◆ Exercise instructions ◆
Only the lines from the one containing "Instruction: Open Details panel settings gear" through the one containing "Task: Like the post with heart icon" should be printed, exactly as they appear below, with both ends included.

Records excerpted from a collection
______

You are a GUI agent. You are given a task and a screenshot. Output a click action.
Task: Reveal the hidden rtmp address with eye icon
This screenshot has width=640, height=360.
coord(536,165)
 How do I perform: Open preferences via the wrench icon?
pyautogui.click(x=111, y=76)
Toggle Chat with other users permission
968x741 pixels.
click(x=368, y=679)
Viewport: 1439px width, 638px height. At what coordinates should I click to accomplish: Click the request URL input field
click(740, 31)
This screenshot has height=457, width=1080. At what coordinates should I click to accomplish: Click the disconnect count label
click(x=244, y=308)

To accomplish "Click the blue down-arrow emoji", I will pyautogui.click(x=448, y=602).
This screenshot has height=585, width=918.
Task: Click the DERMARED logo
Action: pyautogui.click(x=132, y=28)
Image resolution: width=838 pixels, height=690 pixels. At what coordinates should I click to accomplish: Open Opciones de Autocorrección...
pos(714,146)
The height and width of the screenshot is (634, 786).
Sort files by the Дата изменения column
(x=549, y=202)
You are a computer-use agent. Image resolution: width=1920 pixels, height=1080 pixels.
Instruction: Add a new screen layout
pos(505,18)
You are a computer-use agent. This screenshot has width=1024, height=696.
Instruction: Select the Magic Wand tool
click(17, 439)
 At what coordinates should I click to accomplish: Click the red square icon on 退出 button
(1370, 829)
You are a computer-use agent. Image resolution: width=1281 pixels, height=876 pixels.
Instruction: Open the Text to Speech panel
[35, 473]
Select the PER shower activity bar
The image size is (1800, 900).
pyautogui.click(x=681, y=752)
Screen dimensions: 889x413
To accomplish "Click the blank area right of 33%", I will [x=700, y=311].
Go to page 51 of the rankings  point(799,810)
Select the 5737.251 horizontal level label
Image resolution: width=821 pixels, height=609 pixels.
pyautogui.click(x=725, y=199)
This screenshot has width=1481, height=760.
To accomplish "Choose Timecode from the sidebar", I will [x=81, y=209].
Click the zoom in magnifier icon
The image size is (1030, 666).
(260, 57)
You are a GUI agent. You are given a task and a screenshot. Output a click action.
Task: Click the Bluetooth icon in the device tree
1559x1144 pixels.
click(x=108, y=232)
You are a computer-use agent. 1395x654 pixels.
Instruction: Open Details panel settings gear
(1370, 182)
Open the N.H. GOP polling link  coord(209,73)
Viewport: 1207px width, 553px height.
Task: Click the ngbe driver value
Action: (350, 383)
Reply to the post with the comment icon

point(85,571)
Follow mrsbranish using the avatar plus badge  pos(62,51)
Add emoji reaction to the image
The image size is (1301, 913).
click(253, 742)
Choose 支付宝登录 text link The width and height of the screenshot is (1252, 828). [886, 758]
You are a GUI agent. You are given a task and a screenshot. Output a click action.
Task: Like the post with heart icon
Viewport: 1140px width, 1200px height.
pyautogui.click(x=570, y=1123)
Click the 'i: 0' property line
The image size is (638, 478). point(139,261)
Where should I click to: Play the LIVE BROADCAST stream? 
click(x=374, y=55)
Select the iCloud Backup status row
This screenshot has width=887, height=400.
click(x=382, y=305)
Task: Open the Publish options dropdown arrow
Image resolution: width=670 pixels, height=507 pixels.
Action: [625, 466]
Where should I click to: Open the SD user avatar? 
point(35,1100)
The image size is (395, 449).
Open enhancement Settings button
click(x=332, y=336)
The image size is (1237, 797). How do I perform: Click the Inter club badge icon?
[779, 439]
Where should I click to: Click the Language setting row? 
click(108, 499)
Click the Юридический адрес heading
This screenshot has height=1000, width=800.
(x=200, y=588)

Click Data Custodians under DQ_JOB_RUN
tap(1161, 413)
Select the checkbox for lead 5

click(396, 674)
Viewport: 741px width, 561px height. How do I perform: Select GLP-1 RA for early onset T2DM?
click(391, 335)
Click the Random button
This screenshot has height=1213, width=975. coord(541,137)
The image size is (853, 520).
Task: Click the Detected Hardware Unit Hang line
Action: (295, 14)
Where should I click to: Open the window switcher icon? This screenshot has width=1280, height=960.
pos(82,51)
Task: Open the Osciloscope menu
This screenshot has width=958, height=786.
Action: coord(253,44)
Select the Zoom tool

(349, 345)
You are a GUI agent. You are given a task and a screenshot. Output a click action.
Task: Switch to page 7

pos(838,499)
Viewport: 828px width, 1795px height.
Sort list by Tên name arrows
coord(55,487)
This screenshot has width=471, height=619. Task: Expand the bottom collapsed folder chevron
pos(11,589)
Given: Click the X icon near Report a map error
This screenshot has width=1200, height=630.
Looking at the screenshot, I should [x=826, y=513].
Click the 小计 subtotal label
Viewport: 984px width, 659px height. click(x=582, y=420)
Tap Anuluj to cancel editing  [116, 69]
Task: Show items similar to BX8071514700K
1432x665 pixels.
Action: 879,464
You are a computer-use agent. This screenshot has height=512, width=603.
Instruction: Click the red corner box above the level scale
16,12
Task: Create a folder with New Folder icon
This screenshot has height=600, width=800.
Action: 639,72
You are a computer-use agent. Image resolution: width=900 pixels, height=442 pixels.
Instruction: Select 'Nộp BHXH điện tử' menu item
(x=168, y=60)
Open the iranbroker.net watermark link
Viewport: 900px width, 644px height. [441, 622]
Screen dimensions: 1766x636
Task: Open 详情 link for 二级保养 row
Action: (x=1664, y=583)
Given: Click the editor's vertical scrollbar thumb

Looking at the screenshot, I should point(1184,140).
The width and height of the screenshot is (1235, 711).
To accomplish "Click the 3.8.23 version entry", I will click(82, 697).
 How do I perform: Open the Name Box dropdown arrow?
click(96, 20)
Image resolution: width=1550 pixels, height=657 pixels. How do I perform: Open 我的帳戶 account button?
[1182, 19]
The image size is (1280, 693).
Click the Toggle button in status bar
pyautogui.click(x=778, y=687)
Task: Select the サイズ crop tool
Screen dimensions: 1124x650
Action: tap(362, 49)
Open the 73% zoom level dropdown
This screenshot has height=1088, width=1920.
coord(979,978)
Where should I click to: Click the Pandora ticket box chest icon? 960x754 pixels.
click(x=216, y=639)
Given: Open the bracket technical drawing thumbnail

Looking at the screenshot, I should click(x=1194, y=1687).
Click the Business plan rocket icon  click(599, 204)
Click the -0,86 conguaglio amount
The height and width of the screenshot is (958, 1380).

______

◆ Expected answer ◆
Instruction: Open Details panel settings gear
(1370, 182)
Open the N.H. GOP polling link  coord(209,73)
Viewport: 1207px width, 553px height.
Task: Click the ngbe driver value
Action: (350, 383)
Reply to the post with the comment icon

point(85,571)
Follow mrsbranish using the avatar plus badge  pos(62,51)
Add emoji reaction to the image
The image size is (1301, 913).
click(253, 742)
Choose 支付宝登录 text link The width and height of the screenshot is (1252, 828). [886, 758]
You are a GUI agent. You are given a task and a screenshot. Output a click action.
Task: Like the post with heart icon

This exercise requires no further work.